El diseño de Xbox Series X no ha dejado a nadie indiferente. Te puede gustar o te puede aterrar, pero desde luego ha generado expectación e interés, algo que al final, beneficia a Microsoft, puesto que ha logrado que se hable, y mucho, de su nueva consola.
Dejando el tema del diseño a un lado está claro que lo realmente importante cuando hablamos de la nueva generación de consolas son sus especificaciones. Xbox Series X va a ser una consola muy potente, pero también equilibrada.

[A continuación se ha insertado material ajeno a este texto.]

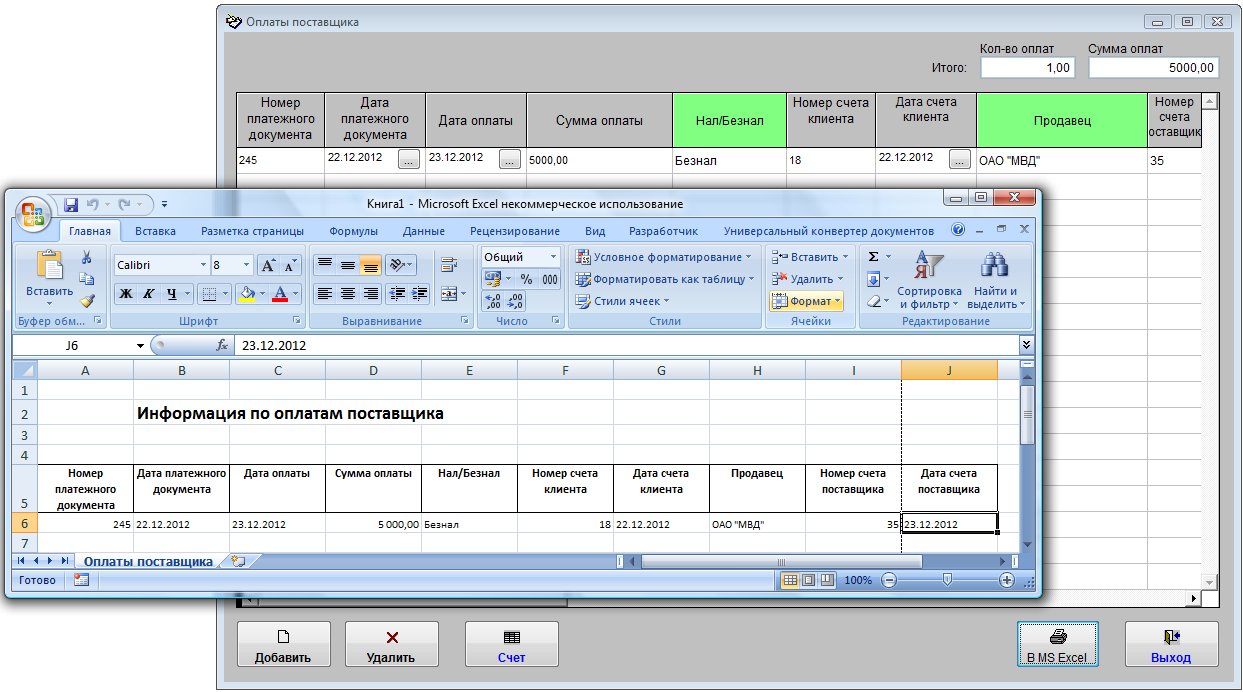Image resolution: width=1243 pixels, height=692 pixels.
Task: Toggle italic formatting К
Action: (x=149, y=294)

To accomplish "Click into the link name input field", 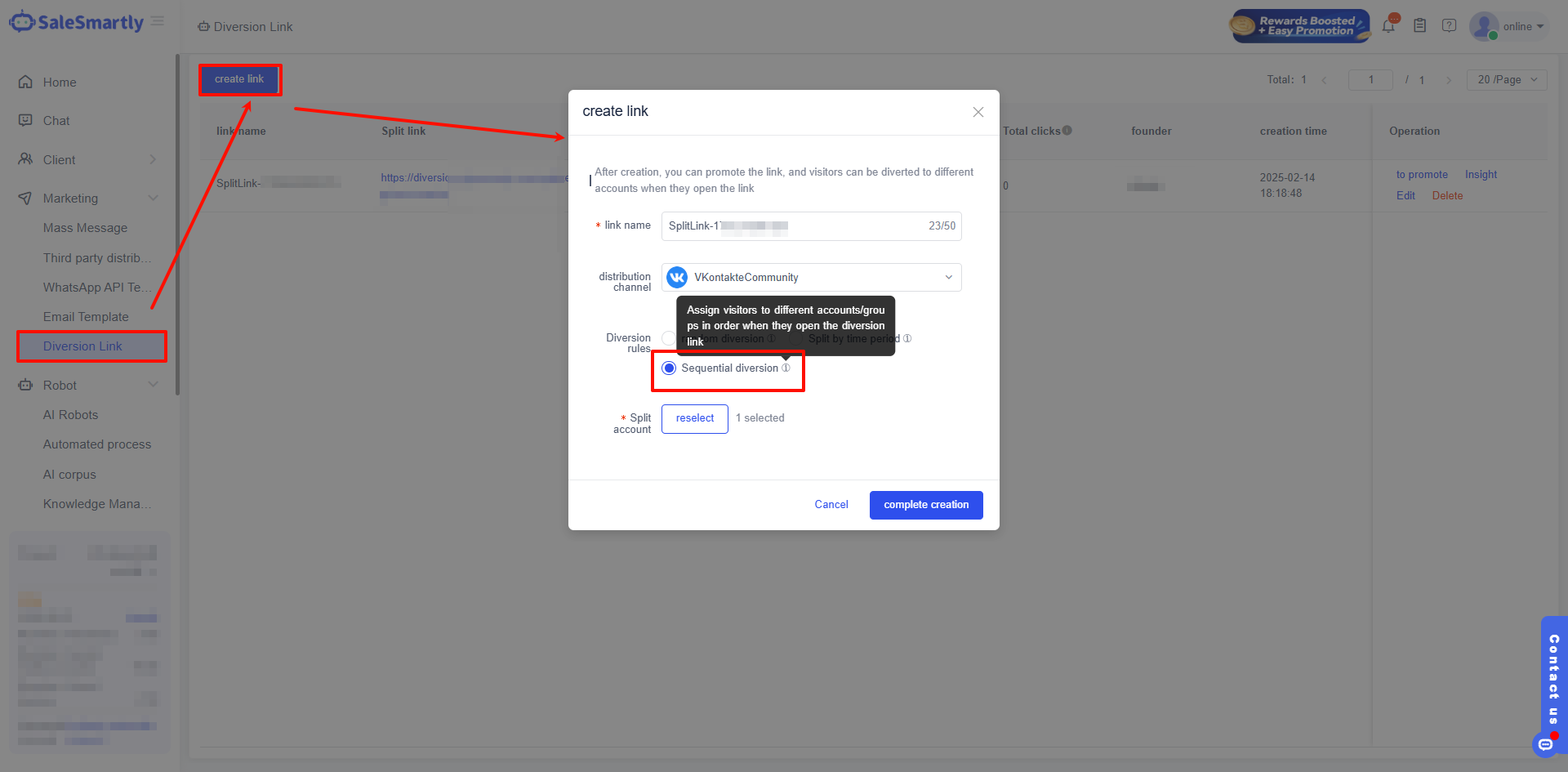I will 792,226.
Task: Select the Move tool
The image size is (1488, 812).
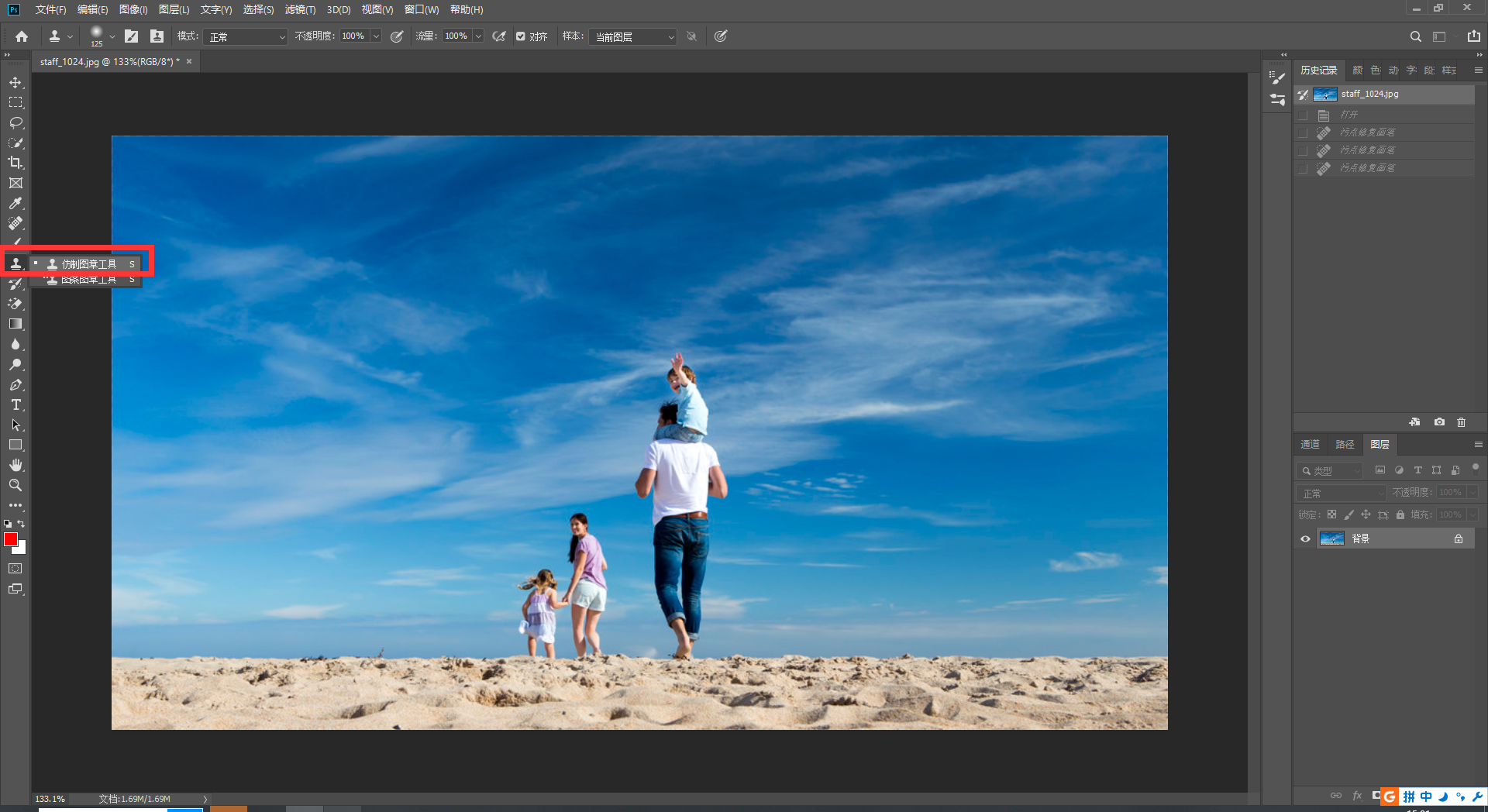Action: (x=16, y=82)
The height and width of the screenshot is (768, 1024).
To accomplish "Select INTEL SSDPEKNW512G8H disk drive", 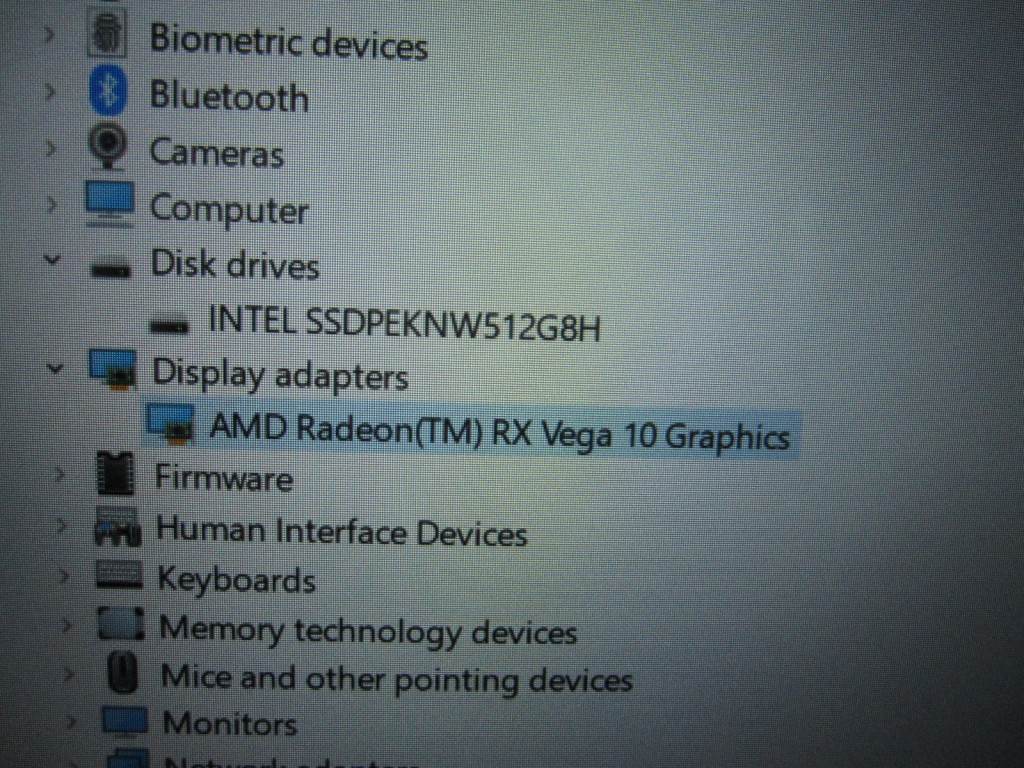I will 404,323.
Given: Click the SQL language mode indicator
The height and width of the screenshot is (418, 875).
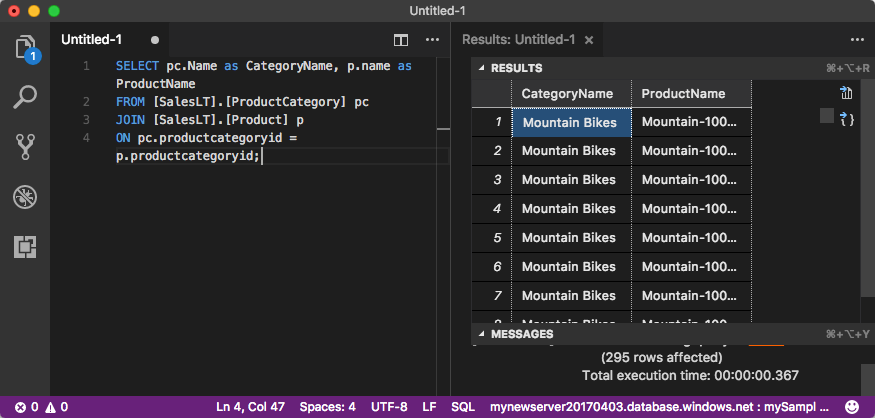Looking at the screenshot, I should pos(463,407).
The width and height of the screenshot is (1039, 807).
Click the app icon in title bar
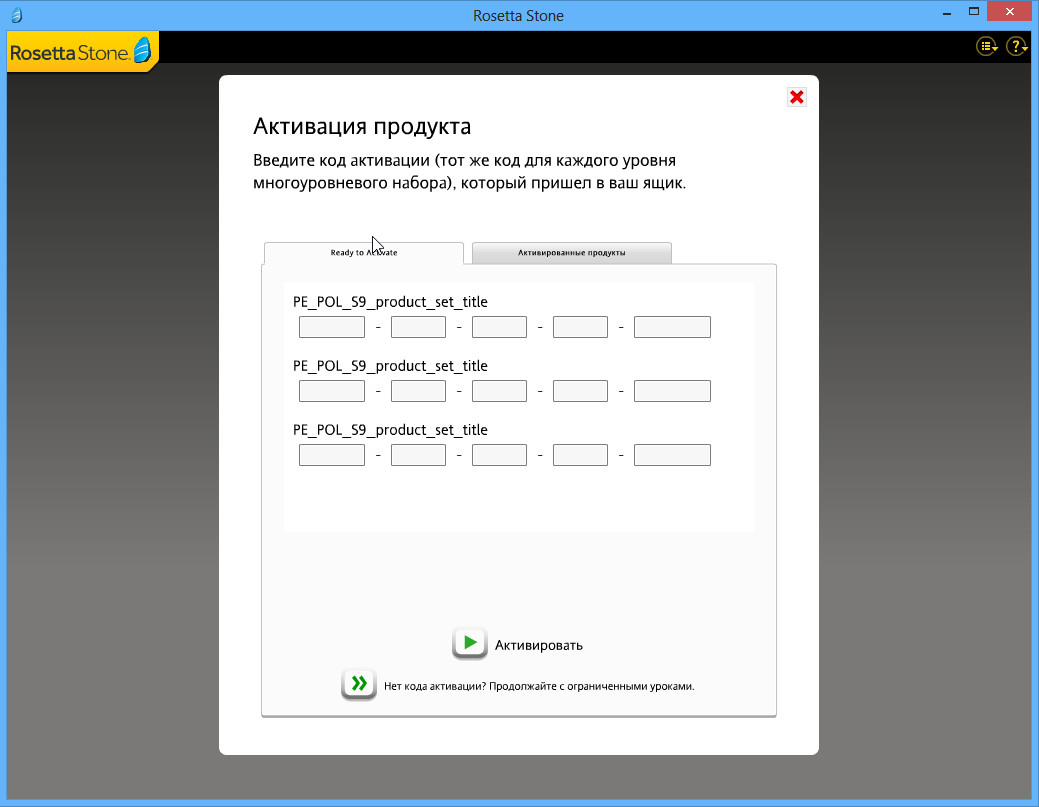pyautogui.click(x=15, y=15)
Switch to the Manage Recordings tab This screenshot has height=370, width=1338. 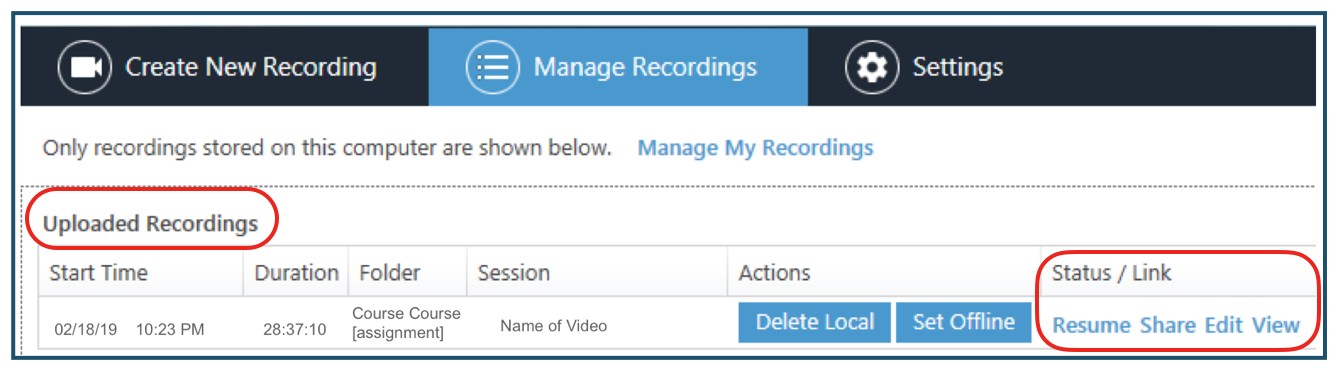click(618, 68)
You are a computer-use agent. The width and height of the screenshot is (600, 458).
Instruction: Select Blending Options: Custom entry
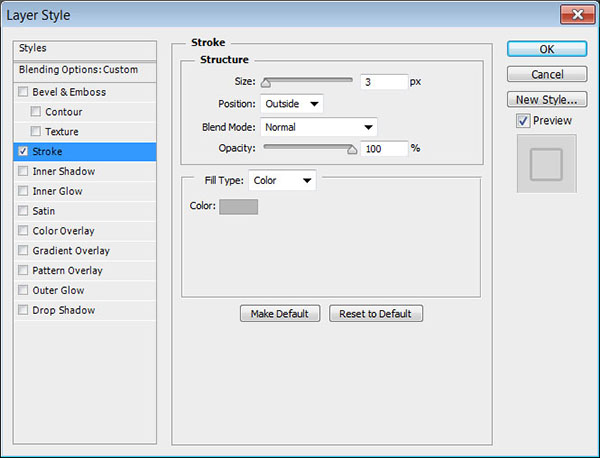85,70
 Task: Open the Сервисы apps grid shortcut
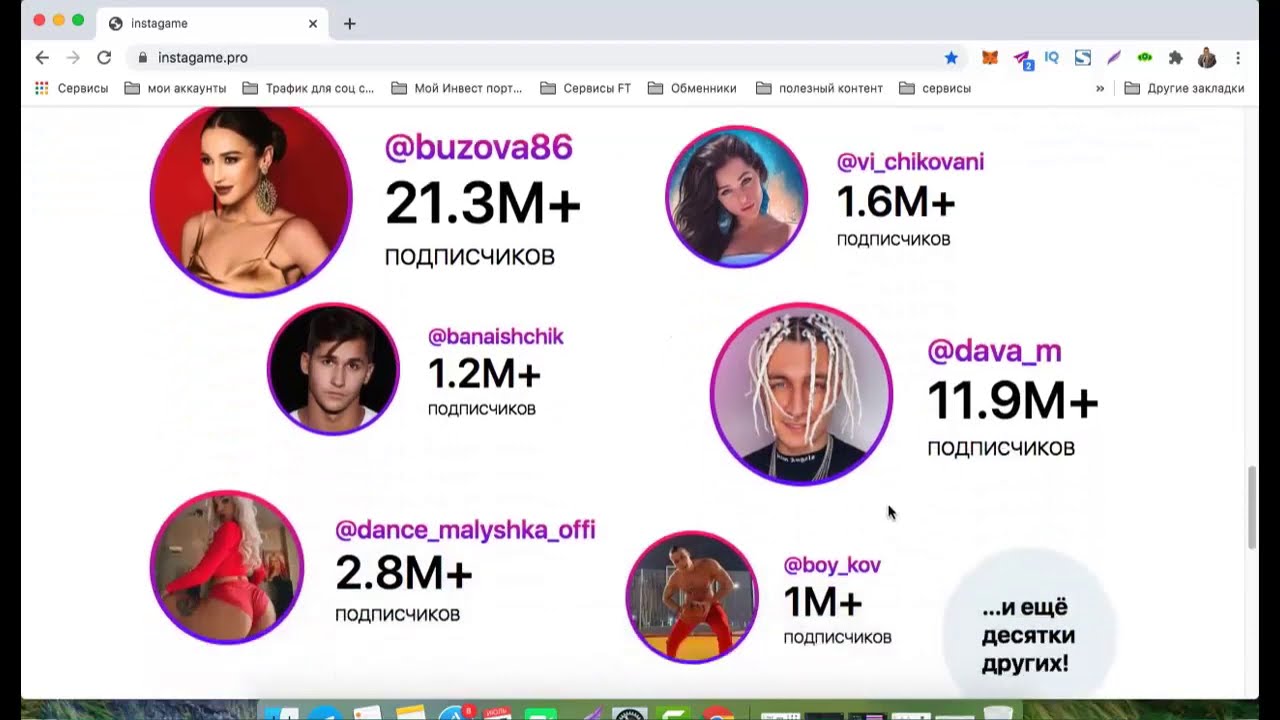pos(71,88)

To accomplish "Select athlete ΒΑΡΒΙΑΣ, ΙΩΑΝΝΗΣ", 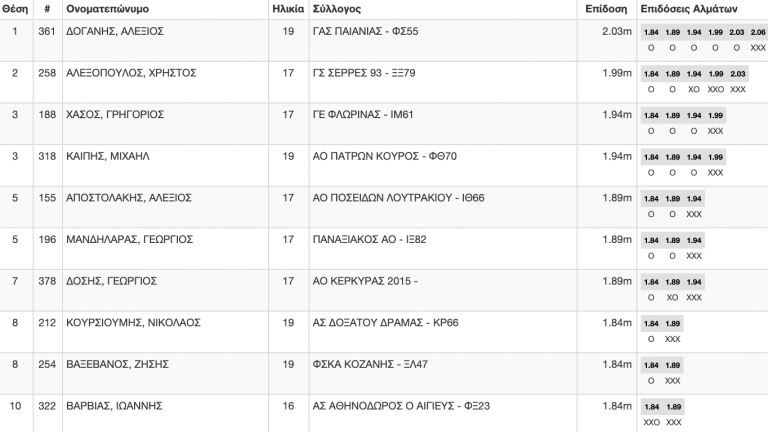I will (114, 406).
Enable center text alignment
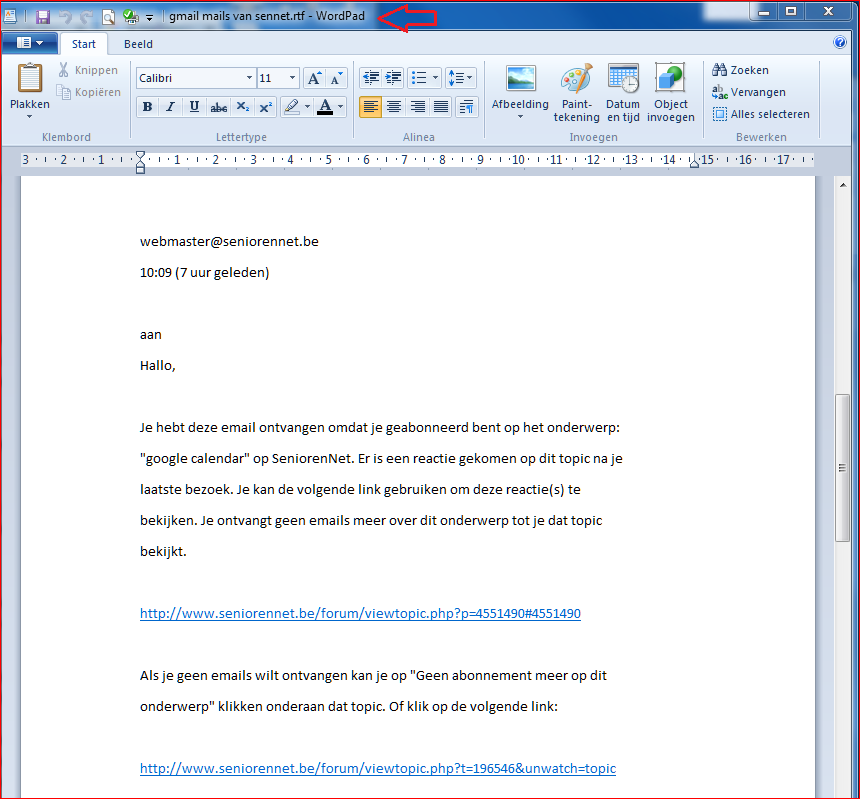This screenshot has height=799, width=860. pyautogui.click(x=394, y=107)
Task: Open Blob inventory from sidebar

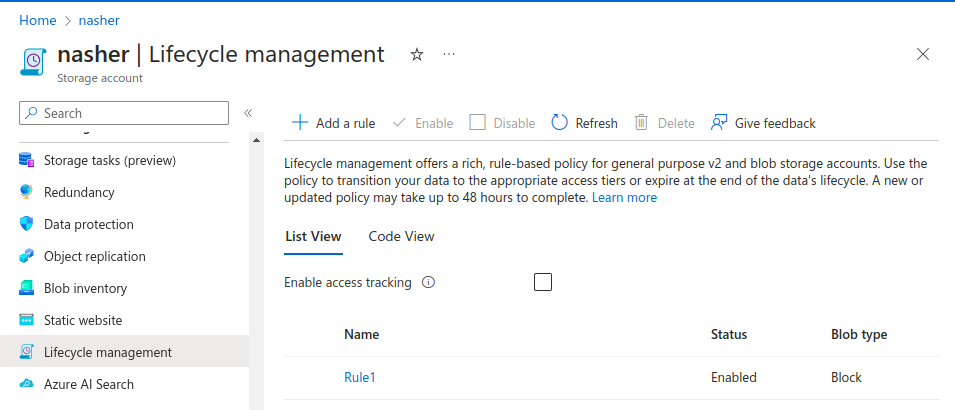Action: click(x=85, y=288)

Phil Spencer, jefe de la división Xbox, ha confirmado que no van a repetir el error que cometieron con Xbox One X.
La consola más potente de la generación actual ha estado, al igual que PS4 Pro y que el resto de consolas, limitada por un procesador de bajo consumo y bajo rendimiento. El chip Jaguar que montan todas las consolas actuales tiene un rendimiento ridículamente bajo, y ello ha impedido alcanzar tasas elevadas de fotogramas por segundo.
El procesador Jaguar ha sido el gran culpable de que esta generación haya sido conocida como "la de los 30 FPS", pero con Xbox Series X (y también con PS5) esto va a cambiar. El salto a un procesador basado en Zen 2 permitirá a los desarrolladores disponer de una mayor potencia bruta, y eliminará el cuello de botella más grave que presenta la generación actual.
Phil Spencer ha dicho que quiere que los juegos se vean "increíbles", pero que también quiere que "se sientan increíbles". En su opinión ya han cumplido el primer objetivo con Xbox One X, y en parte es cierto, ya que la consola de Microsoft ha hecho maravillas con títulos como Red Dead Redemption 2, pero para cumplir el segundo objetivo necesitan una mayor tasa de fotogramas por segundo, y eso solo podrán cumplirlo con Xbox Series X gracias al nuevo procesador basado en Zen 2.